**Work to complete**
Each record below is to be output unchanged, and any picture is to be dropped.

[[ Records for the exercise open ]]

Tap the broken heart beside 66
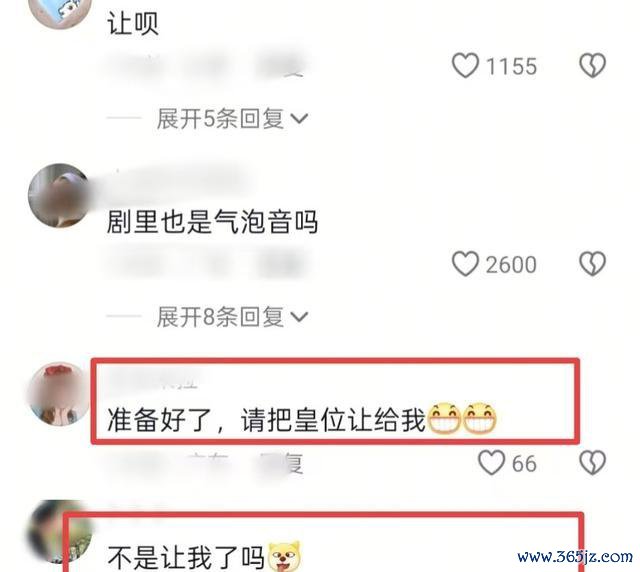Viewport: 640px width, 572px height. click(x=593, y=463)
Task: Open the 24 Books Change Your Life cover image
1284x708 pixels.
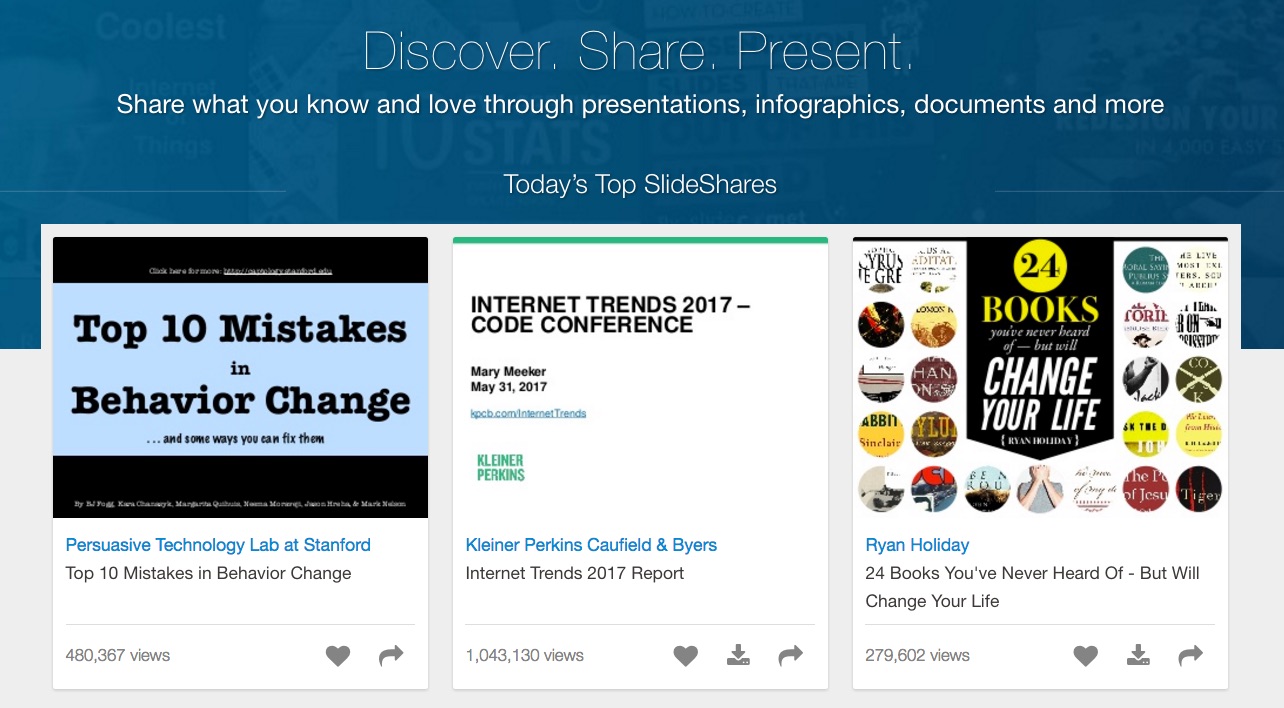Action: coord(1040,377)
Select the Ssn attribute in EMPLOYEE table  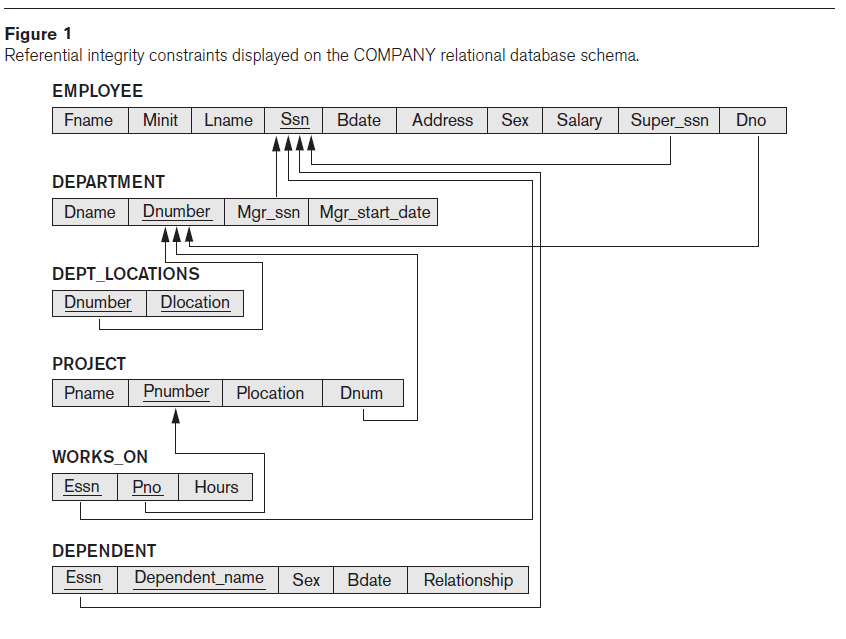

[[ Records for the exercise closed ]]

**Completed task**
Tap the broken heart beside 66
Viewport: 640px width, 572px height. click(x=593, y=463)
Task: Open the 24 Books Change Your Life cover image
1284x708 pixels.
Action: coord(1040,377)
Select the Ssn attribute in EMPLOYEE table  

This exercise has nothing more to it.